ENTRIES PROVIDED section start

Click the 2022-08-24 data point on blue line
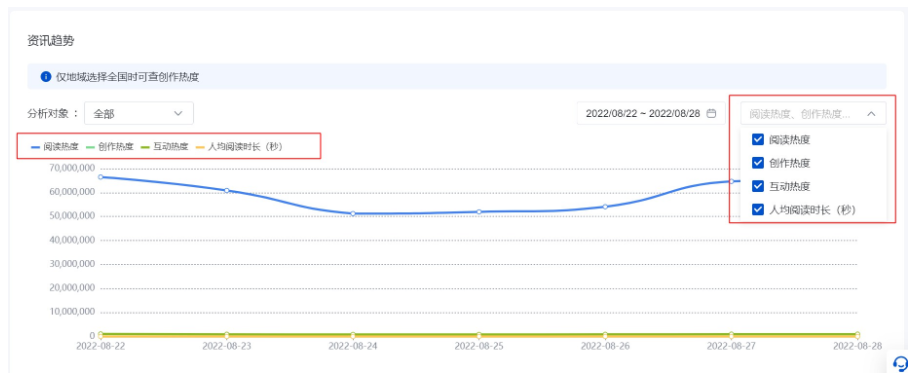Viewport: 915px width, 389px height. 353,213
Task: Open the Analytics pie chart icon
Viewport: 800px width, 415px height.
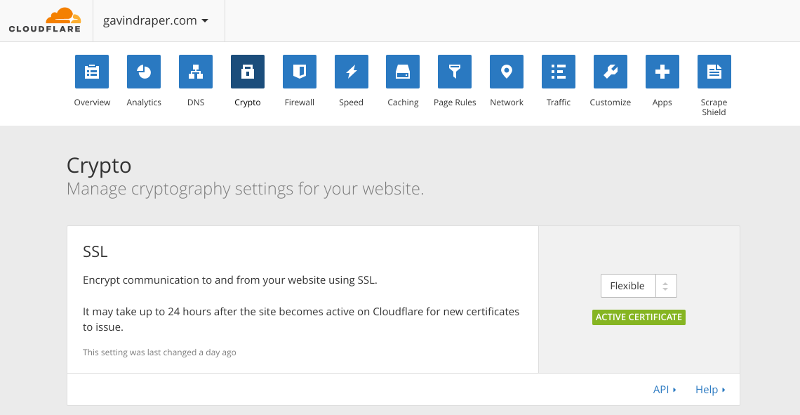Action: coord(144,72)
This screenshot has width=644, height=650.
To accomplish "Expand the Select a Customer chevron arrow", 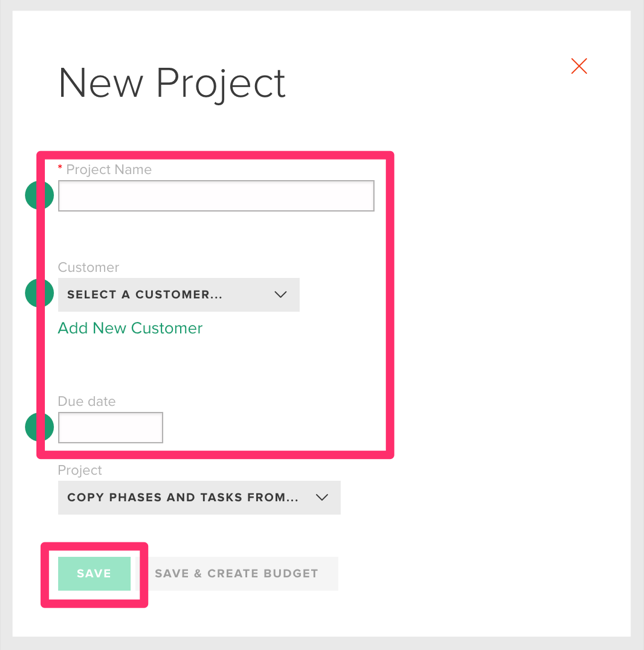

ENTRIES PROVIDED section end

* TASK TO CARRY OUT:
When you reach the line containing "Viewport: 800px width, 415px height." in the entries above, please retype it and each line after it through the last one, exactly, without the pictures.

* TASK SOLUTION:
Viewport: 800px width, 415px height.
Action: coord(144,72)
This screenshot has width=644, height=650.
To accomplish "Expand the Select a Customer chevron arrow", 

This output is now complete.